Gay became fat through eating in order to comfort herself after being gang raped. And she saw fatness as a shield, a way to protect herself.
I struggle with the way fatness is portrayed by the media and seen by the majority of people as a negative and repulsive thing, but on a personal level I don’t see fatness as a way of hiding and I’ve always had a healthy relationship with food.
In my opinion, Gay’s situation reinforces the idea many people have that fat people are damaged in some way. It’s more nuanced than that and of course there are many stories about fatness and fat acceptance, but I feel those who believe only negative things about being fat will tend to focus on stories like Gay’s.
Her book Bad Feminist is on my 2017 reading list and I will also read her latest book, Hunger, because I think we need to acquaint ourselves with as many different experiences of fatness as possible.

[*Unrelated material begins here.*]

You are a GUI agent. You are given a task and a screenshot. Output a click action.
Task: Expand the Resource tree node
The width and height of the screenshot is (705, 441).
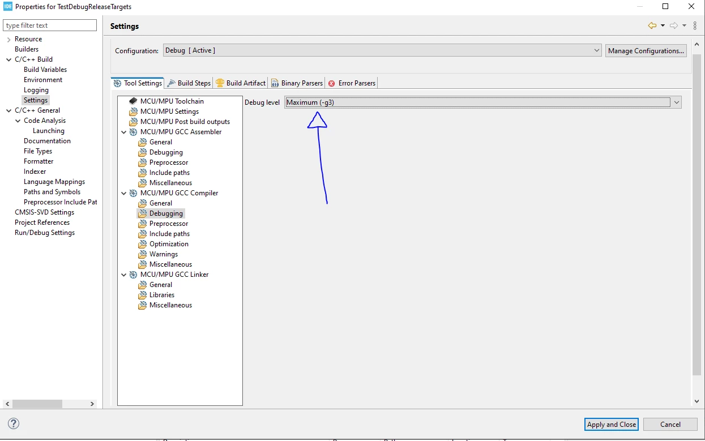click(x=8, y=39)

Fat people need to be seen as simply people, whose fatness is just one aspect of our lives, like the colour of our eyes or our hobbies. Our fatness is not the be all and end all of our existence. It is not the only thing we are. Although it tends to be how others define us, our fatness is not the only thing we are.
I have not been blogging about my fatness because, frankly, I haven’t found it much of an issue. Is that because I decided I was going to call myself ‘fat’ and accept myself as being so that it has become easier? I’m not sure.
Maybe it has to do with the fact I am so much at home and not exposed to strangers looking me up and down and thinking ‘Fat’ in a negative way. Maybe it has to do with not having to struggle as much as I used to when buying clothes (I haven’t gone smaller, there are just more choices these days, in Malaysia).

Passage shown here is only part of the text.